Ask HN: Downvoting without replying - xk_id

I find it frustrating that I have posts that got downvoted, yet they have no critique posted in reply. What I receive is a completely ambiguous signal, so it kindof defies the purpose of communication, no?<p>Edit: I just realised it's probably simpler than that. Downvoting is not a communication signal, it's a mechanism for decreasing the likeliness that we will see a user's comments at the top of threads. So, I should probably rephrase what I posted into an invitation to do post critiques if you so feel inclined :) Either it may allow me to defend my position, or better myself.
======
ScottWhigham
I don't understand that line of thinking actually (that people should reply
when they downvote).

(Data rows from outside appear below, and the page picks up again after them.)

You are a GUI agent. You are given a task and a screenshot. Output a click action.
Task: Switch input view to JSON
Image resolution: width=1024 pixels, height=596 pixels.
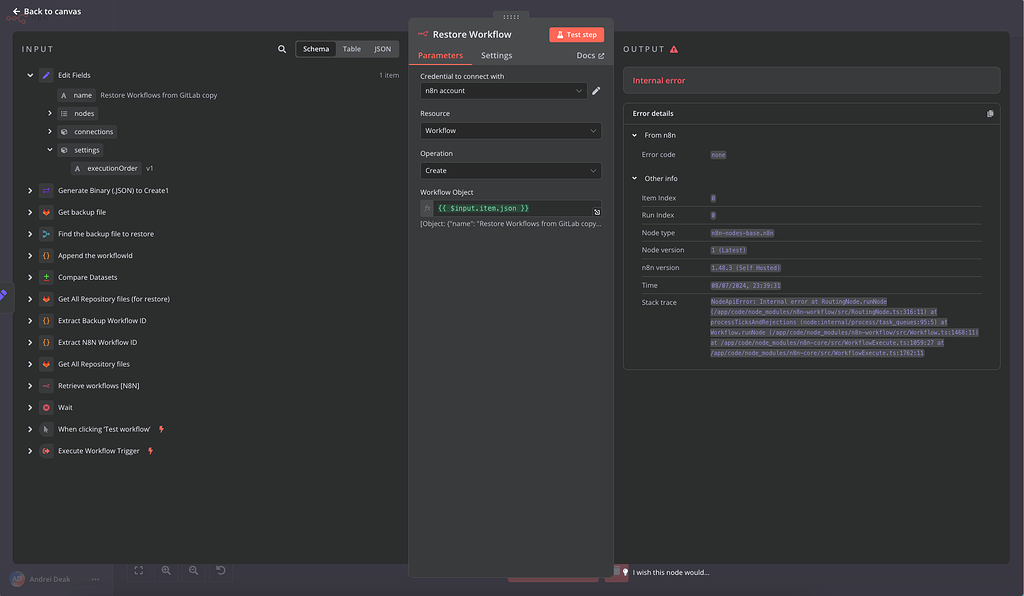pos(382,49)
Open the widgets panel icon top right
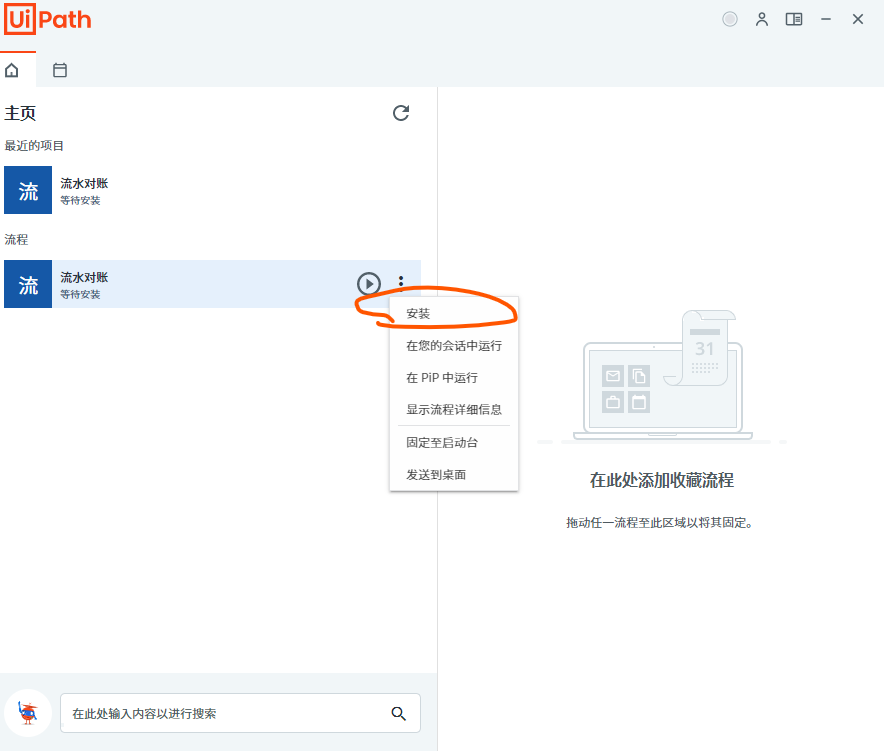884x751 pixels. pyautogui.click(x=794, y=18)
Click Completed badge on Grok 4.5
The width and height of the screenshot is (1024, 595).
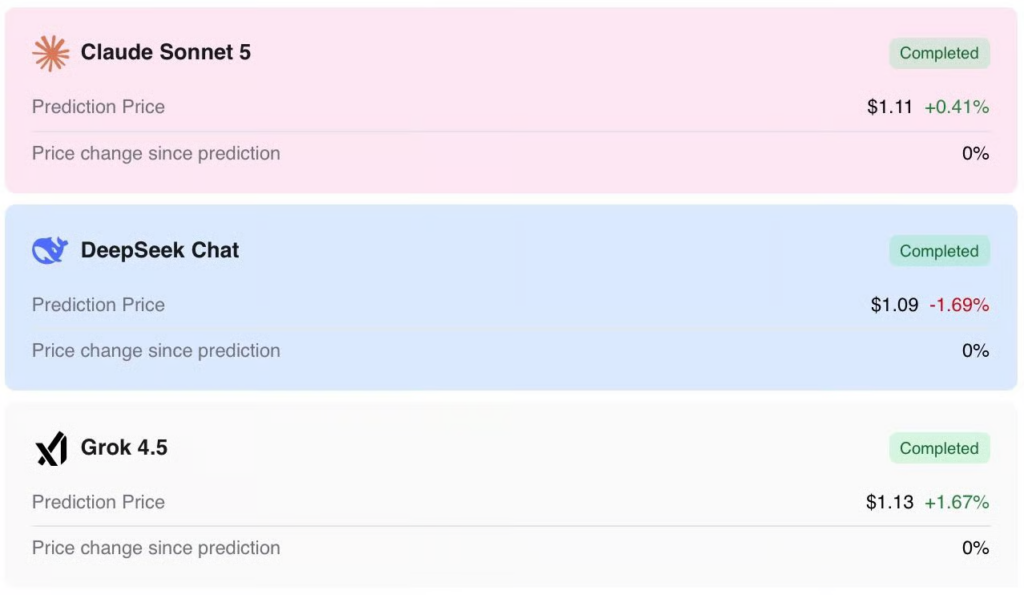(x=939, y=448)
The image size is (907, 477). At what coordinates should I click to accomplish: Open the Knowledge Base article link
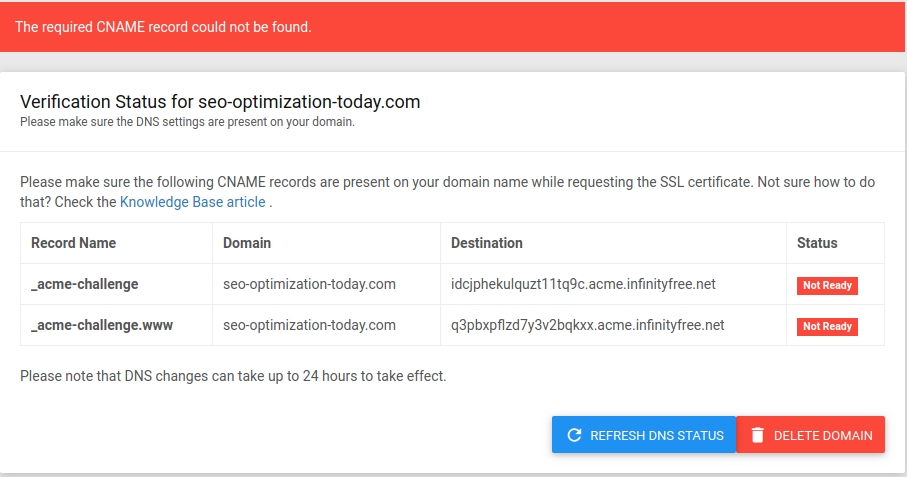pyautogui.click(x=192, y=202)
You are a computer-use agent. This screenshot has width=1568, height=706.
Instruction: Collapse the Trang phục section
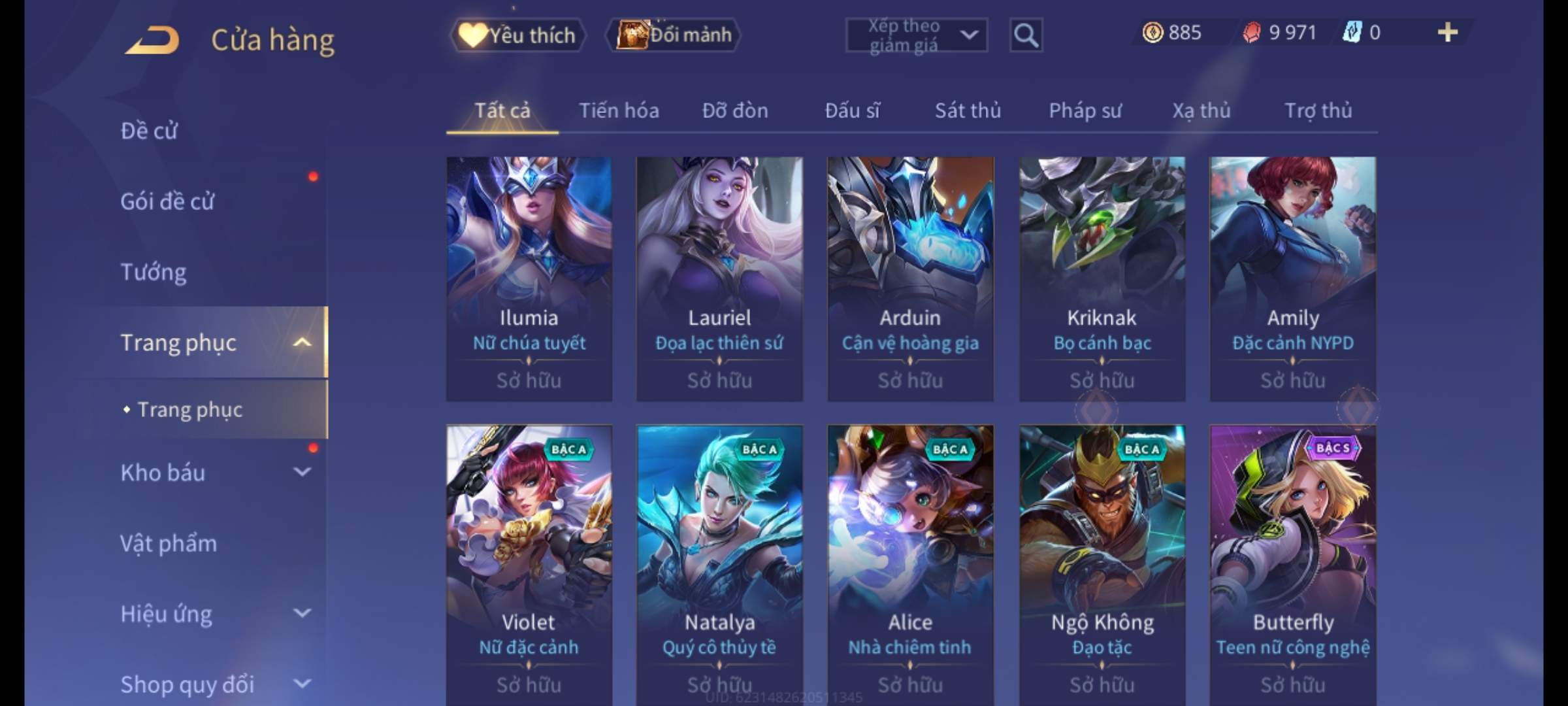pyautogui.click(x=302, y=342)
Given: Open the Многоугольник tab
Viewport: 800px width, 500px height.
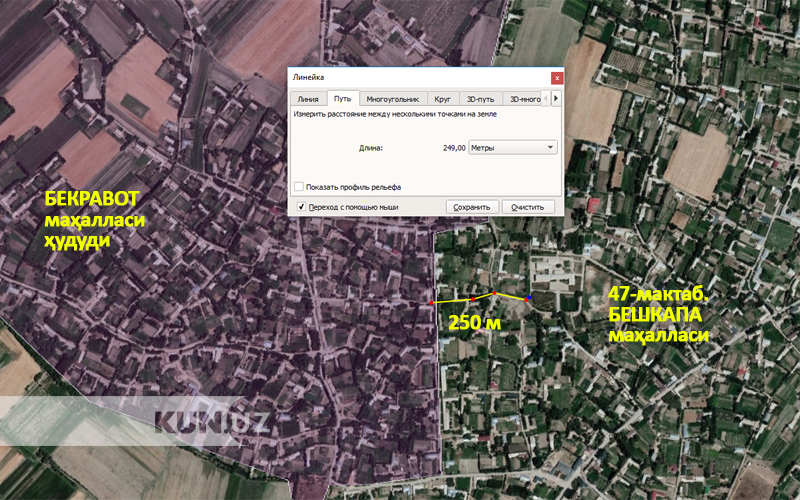Looking at the screenshot, I should [x=392, y=99].
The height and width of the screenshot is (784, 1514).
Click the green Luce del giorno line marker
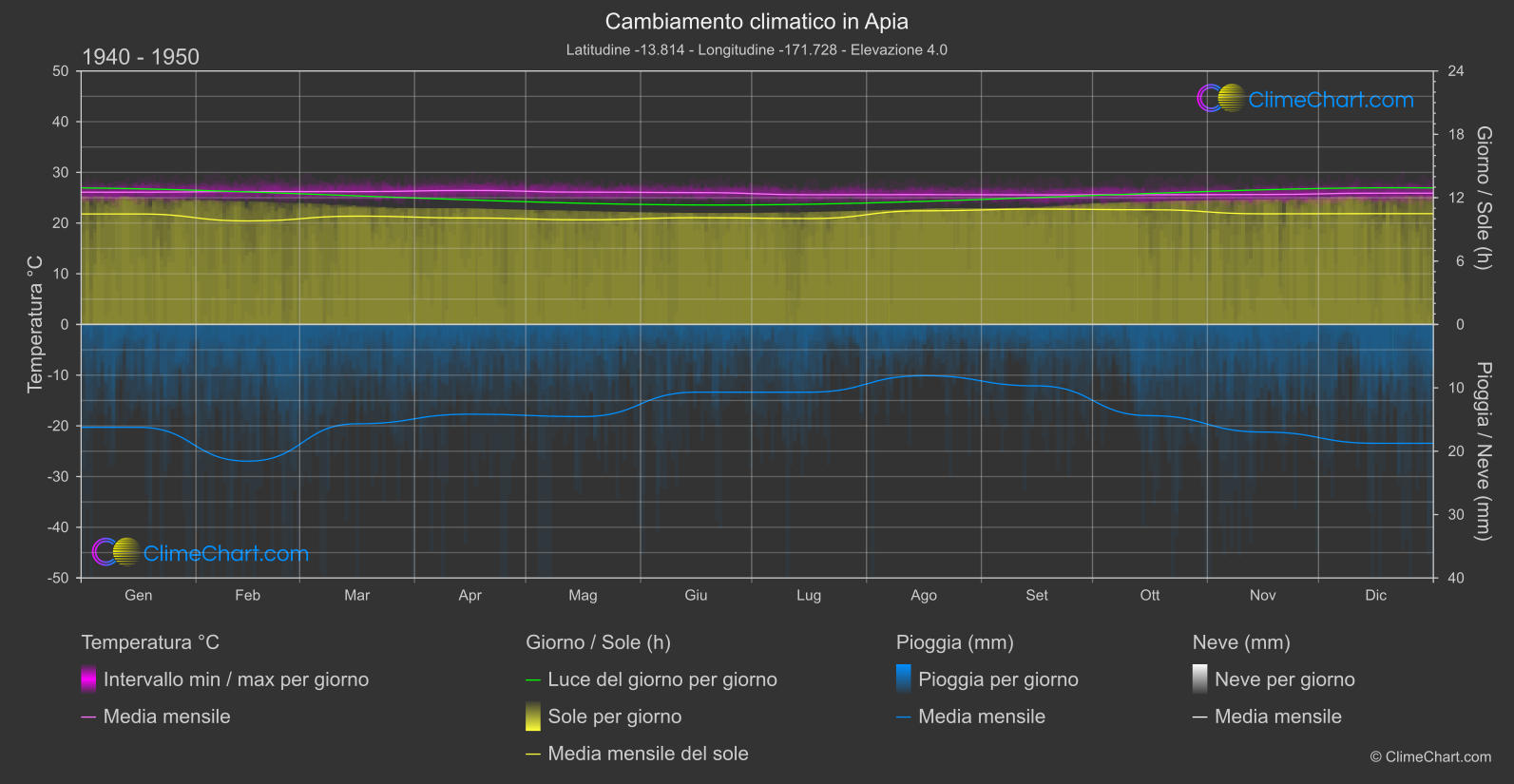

Do you get upset if someone upvotes you but doesn't not
reply? It seems they are done for opposite reasons.

Some of the reasons I upvote:

    
    
      - I agree w/ OP
    
      - I appreciate the time taken, or the thoroughness of the response/post
    
      - I appreciate that the post adds to the discussion
    
      - I appreciate that OP was able to ask a question in a nice way
    
      - I feel someone has added something significant
    
      - I get a cheap laugh that isn't terribly pun-y
    
      - I had too much coffee that day
    

Some of the reasons I downvote:

    
    
      - I don't agree w/ OP and I think they are either wrong are spreading misinformation
    
      - I think OP is using FUD or other "techniques"
    
      - OP has included a lot of hyperbole
    
      - OP responded without being kind, thoughtful, or thorough in the response
    
      - OP made a blanket statement with no citation ("Blue is clearly the wrong color. Period.")
    
      - OP did not add anything significant ("+1 here too")
    
      - OP went for a cheap laugh with pun-y, low-wit, or over-used memes ("That's what she said!")
    
      - OP posted something that I feel is not HN-worthy or against the guidelines
    
      - I had too much coffee that day
    

I'm sure there are more on each side. So did you do any of those?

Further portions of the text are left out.